On September 12, 2013, Mr. D arrived in Macon from Indianapolis, Indiana, by bus looking for a policeman to take him to Milledgeville to turn himself in to the Baldwin County Sheriff Department. Mr. D’s Social Security and SSI benefits had been terminated due to an outstanding warrant for violation of probation due to a traffic ticket. Until his benefits were stopped, Mr. D had not been aware of having been placed on probation. He came to Georgia believing he would have to serve time in jail to get his income back. Instead, with help from Georgia Legal Services, he went home with $59,000 in back benefits.
Mr. D is a member of a large group of Social Security beneficiaries who have lost benefits over the past few years because the Social Security Administration had been illegally terminating or denying benefits to persons it believed to be “fleeing felons.” These individuals were alleged to have outstanding warrants against them for parole or probation violations.

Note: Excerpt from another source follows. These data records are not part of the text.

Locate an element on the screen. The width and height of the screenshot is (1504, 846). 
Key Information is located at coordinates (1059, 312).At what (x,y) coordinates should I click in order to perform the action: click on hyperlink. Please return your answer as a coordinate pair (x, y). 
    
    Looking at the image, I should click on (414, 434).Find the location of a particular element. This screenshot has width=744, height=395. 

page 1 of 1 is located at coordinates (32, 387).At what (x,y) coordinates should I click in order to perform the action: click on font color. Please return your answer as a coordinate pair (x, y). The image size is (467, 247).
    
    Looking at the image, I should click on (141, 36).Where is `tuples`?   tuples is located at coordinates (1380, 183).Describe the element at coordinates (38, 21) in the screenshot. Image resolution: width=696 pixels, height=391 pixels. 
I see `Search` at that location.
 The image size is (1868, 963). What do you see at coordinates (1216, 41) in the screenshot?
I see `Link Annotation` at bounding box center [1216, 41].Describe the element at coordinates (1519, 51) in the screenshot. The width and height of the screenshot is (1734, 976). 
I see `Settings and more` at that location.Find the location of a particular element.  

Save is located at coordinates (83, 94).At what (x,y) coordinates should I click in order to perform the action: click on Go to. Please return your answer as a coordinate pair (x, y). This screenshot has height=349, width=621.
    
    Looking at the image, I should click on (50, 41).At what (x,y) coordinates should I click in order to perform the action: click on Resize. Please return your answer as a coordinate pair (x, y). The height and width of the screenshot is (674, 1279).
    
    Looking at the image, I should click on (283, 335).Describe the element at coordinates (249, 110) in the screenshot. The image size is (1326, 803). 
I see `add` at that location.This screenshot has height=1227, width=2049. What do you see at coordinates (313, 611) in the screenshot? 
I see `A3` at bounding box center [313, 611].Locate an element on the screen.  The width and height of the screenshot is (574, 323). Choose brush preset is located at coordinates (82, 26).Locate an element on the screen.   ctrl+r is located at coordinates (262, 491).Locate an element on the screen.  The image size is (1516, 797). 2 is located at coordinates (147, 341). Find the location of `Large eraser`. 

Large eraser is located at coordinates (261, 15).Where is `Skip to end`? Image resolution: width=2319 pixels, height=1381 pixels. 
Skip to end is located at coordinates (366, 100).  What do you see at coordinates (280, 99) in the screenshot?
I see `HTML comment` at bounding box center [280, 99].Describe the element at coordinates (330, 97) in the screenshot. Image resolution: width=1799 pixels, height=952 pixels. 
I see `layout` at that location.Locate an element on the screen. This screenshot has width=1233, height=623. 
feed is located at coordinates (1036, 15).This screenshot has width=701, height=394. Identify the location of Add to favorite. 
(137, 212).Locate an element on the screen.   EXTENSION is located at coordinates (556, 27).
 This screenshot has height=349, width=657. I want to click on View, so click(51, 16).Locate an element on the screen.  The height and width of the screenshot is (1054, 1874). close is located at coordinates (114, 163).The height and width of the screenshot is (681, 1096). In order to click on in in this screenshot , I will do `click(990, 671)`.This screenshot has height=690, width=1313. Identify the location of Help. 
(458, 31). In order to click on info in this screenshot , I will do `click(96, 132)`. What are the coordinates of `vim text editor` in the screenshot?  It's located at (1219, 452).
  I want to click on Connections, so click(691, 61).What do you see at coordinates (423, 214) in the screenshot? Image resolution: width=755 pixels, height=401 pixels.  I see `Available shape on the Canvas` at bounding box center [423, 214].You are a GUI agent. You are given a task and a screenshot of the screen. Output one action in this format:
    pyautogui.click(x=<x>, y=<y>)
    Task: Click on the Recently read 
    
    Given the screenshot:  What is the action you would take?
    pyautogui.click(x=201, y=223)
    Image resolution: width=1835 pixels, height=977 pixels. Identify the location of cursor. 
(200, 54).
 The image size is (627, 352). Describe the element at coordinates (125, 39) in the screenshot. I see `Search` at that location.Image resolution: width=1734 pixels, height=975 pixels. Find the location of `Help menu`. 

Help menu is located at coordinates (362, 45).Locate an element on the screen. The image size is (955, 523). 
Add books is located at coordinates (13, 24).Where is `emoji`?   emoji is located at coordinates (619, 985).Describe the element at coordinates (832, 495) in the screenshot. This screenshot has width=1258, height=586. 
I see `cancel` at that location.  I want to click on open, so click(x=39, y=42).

In most cases, they were never notified why their benefits had been stopped. Moreover, many of those whose benefits were stopped were not in fact the correct individuals, due to similar names, or who, in fact, had no outstanding cases against them. Many like Mr. D, had only a minor charge of which they were not aware or which had been long ago dismissed by law enforcement officials. Many were in nursing homes or were disabled, and far from “fleeing.” A nationwide class action lawsuit, styled Clark v. Astrue, won a court ruling that back benefits had to be paid to people who were unfairly denied them. GLSP has helped hundreds of Georgians with cases similar to Mr. D’s, most of whom were elderly and had no idea why their benefits had been stopped.
After being hit in the head in 2004, Mr. D. had applied for and was awarded Social Security and SSI benefits. He was notified by the Social Security Administration in January 2010, that his benefits were being terminated and should have been terminated as of September 2009 due to the existence of the outstanding probation warrant in Baldwin County. The probation arose from an incident in 2009 when Mr. D was returning home from Washington County where he had visited his sister. Driving through Baldwin County, he was stopped by the Sheriff’s Department for a traffic violation. He returned home to Indiana, failed to appear for his court hearing and, without his knowledge, was placed on probation for the traffic violation.
After his benefits were stopped, Mr. D believed he needed a criminal attorney to resolve the warrant issue, he sought the assistance of two criminal attorneys in Indiana. The attorneys made a couple of telephone calls to the Probation Office in Milledgeville only to inform him that he did have an outstanding warrant out for his arrest. They provided him no assistance with SSA. Mr. D. stated he had never heard of Legal Aid.
As a result of losing his benefits Mr. D. and his wife became homeless. His wife got a job as a waitress and they moved into various motels. Believing that it was the only way he could get his benefits restarted, Mr. D. Came to Macon to turn himself in to authorities to serve whatever time he had to serve.
After getting off the bus in Macon, he asked four people for directions to the police department. All four people gave him the wrong directions. He was wandering around the courthouse and ran into Phil Bond, Managing Attorney, Macon Office of Georgia Legal Services. Mr. D. explained his situation to Mr. Bond not knowing who Mr. Bond was or where he worked. Mr. Bond told Mr. D. that GLSP could help him and brought him to paralegal Leroy White to assist him.
Mr. White spoke with Rachael Henderson, GLSP Social Security Specialist and explained the situation to her. Ms. Henderson has worked on the Clark v. Astrue case since it began and had one of the earliest clients to receive back benefits. She advised Mr. White to take Mr. D. to the Macon SSA and explain that he was a class member of Clark v. Astrue which Mr. White did.
The SSA representative agreed that Mr. D. was a Clark member and informed Mr. D. that he had Social Security benefits of $59,860.00 available to him due to the Clark case. Mr. D.’s Case was reopened, and he was told that he would have to go to his local SSA to update his information so the lump sum benefits could be released to him.
Mr. White explained that Mr. D. had no money to return home and SSA agreed to cut him a check for one month of his benefit of $731.00. Attorney Amanda Smith took Mr. D. to her bank where he was able to cash the check. Mr. White took Mr. D. To the bus station to buy a ticket home and then took him to the motel across the street from the bus station. Mr. White spoke with Mr. D’s wife on September 16 and she informed him that he was at the local SSA office updating his information so the lump sum benefits could be issued to him.